La cotation du titre Colruyt a été suspendue lundi midi sur Euronext Bruxelles, "dans l’attente de la publication du communiqué de l’entreprise", a indiqué la FSMA, l’autorité belge des marchés financiers. (Crédits : © Regis Duvignau / Reuters)
L'auditorat de l’autorité belge de la Concurrence a sanctionné 18 entreprises ayant participé à des hausses coordonnées des prix de vente de produits de droguerie, de parfumerie et d'hygiène entre 2002 et 2007 en Belgique. Parmi elles, le groupe français Carrefour a été condamné à la plus lourde amende de 36,4 millions d'euros. Tandis que Colgate-Palmolive est exonéré, pour avoir été celui qui a dénoncé cette entente illégale.

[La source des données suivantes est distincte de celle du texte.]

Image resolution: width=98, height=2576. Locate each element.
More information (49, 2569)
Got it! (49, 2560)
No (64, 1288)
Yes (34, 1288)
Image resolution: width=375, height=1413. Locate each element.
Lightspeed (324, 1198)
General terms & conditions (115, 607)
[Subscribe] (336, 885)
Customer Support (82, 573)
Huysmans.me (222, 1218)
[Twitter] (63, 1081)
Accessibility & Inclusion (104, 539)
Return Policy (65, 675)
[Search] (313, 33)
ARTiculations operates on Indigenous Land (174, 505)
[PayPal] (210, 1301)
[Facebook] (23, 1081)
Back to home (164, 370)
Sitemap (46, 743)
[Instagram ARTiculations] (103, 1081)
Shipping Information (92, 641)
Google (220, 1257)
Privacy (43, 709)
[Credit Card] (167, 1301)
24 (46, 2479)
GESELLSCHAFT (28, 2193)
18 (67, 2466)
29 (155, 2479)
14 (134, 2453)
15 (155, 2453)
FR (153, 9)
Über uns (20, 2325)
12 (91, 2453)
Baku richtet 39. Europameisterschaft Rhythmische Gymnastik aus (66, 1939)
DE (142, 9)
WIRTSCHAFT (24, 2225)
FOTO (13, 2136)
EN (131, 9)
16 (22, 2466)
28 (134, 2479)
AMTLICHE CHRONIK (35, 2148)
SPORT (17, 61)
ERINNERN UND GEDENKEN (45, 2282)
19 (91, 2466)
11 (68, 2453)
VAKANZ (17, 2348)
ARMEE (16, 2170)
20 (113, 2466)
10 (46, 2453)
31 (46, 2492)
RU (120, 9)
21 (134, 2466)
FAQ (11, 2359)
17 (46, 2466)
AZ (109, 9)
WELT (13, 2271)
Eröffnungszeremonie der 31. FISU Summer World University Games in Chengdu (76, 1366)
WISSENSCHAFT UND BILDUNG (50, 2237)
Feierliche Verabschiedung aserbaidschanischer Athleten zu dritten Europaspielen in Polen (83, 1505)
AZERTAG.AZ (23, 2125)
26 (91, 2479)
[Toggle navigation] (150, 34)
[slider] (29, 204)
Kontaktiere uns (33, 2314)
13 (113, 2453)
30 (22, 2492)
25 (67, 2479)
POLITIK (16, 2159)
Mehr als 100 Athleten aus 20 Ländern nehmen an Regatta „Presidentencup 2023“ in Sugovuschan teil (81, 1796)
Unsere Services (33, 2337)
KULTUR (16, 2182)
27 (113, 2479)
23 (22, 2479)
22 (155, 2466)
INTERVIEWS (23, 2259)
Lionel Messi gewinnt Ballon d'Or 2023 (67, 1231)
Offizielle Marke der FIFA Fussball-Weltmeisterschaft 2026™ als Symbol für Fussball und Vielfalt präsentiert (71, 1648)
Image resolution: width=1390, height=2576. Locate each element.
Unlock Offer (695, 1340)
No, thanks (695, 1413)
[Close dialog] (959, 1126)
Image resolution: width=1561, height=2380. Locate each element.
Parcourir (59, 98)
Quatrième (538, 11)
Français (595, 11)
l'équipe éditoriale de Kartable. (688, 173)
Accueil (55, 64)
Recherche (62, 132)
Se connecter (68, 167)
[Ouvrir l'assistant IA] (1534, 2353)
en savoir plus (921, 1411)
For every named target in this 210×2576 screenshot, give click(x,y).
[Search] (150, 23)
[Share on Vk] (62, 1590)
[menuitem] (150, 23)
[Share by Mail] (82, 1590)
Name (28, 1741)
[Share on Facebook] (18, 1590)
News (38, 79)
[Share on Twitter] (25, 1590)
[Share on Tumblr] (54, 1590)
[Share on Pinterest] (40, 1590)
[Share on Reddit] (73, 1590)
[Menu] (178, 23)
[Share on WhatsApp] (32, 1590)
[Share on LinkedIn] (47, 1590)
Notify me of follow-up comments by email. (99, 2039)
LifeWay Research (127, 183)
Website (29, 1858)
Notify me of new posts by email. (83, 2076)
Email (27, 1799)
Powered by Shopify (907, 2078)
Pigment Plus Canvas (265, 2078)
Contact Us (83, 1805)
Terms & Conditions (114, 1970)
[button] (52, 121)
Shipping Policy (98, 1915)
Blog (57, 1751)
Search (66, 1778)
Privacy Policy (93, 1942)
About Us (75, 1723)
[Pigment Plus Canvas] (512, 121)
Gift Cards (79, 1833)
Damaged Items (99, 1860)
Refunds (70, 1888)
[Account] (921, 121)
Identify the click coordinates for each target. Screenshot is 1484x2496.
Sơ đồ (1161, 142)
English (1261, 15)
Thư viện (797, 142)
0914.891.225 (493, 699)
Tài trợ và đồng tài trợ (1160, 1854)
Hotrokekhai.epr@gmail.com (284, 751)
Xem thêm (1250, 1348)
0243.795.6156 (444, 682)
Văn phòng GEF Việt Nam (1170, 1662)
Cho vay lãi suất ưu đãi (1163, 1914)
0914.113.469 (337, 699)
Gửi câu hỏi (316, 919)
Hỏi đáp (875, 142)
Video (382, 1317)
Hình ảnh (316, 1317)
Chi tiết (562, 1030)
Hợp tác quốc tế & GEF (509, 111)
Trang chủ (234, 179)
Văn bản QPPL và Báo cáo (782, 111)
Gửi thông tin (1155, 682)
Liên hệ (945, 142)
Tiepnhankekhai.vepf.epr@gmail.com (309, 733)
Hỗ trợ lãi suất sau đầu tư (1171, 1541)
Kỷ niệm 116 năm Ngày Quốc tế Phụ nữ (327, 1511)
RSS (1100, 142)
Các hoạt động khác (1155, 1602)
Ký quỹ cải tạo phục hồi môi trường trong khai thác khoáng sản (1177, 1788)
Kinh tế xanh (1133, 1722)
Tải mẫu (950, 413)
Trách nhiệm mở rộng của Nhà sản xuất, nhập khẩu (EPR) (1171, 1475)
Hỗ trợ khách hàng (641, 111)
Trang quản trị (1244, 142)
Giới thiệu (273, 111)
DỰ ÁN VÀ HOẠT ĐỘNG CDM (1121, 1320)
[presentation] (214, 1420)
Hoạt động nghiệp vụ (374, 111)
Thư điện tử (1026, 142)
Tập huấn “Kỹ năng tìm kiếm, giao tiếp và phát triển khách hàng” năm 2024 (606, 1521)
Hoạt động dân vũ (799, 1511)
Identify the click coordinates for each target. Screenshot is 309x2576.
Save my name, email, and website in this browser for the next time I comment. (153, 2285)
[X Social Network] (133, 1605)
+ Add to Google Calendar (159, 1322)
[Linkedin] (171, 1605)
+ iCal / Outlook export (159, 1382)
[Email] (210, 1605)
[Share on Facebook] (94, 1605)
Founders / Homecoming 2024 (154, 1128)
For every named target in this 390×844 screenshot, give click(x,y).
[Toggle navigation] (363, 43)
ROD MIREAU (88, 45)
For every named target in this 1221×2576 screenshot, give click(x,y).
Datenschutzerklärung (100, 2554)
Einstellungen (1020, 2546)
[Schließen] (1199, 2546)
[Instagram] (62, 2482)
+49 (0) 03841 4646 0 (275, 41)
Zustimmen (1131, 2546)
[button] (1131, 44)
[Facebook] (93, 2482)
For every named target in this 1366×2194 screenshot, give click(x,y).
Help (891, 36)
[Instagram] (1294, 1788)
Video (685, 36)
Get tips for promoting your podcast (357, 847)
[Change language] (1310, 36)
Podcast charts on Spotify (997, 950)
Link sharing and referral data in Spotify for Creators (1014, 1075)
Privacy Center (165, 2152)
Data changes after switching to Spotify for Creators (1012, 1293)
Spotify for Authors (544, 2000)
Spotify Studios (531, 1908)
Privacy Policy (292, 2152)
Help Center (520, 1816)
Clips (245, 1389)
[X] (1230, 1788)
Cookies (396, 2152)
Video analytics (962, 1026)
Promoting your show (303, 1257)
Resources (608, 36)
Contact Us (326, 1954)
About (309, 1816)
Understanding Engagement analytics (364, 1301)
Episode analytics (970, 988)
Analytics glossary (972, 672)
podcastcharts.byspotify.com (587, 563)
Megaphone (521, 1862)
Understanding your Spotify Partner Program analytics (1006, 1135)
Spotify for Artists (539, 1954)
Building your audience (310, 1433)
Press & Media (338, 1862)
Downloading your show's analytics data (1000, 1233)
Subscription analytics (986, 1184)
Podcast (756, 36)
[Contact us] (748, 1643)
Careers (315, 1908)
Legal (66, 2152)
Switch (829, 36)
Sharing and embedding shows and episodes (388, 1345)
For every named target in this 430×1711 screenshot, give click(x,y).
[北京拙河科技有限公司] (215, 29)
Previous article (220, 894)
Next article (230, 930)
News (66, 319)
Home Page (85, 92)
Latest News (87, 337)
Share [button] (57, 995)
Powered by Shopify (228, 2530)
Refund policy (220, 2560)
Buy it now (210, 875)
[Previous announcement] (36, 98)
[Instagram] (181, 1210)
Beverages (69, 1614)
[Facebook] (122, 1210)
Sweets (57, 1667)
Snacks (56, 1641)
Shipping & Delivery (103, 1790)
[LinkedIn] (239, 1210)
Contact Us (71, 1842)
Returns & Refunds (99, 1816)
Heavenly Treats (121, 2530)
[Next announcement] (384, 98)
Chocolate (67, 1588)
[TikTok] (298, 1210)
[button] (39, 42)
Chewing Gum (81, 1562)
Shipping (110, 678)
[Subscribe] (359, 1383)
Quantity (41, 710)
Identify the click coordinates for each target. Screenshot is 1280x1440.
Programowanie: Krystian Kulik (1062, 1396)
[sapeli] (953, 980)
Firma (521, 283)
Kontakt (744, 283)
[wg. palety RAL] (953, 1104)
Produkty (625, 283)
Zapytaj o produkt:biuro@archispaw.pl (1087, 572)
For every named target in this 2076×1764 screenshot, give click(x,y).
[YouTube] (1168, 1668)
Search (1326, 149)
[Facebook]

L'Autorité belge de la concurrence a infligé un montant total de 174 millions d'euros d'amendes à 18 entreprises, dont Carrefour, reconnues coupables d'entente sur les prix de produits de beauté et d'hygiène entre 2002 et 2007.

Les 18 entreprises concernées sont des acteurs importants de la grande distribution (Carrefour, Colruyt, Cora, Delhaize, Intermarché, Makro et Mestdagh) et des fournisseurs de produits de droguerie, parfumerie et hygiène (Beiersdorf, Bolton, Belgium Retail Trading, Colgate-Palmolive, D.E HBC Belgium, GSK, Henkel, L'Oréal, Procter & Gamble, Reckitt Benckiser (Belgium) et Unilever).

Amende conséquente pour Carrefour

Le distributeur français a écopé de l'amende la plus élevée, de 36,4 millions d'euros, tandis que ses deux concurrents belges Colruyt et Delhaize devront payer respectivement 29,1 millions et 24,9 millions d'euros.

Le géant américain des produits de consommation courante Procter & Gamble devra pour sa part s'acquitter d'une amende de 29,1 millions d'euros. Colgate-Palmolive participait également au cartel mais ne doit rien payer parce qu'il l'a signalé aux autorités.

Ces dernières ont précisé que les entreprises incriminées se sont entendues sur des hausses de prix coordonnées d'articles de parfumerie, d'hygiène et de droguerie entre 2002 et 2007.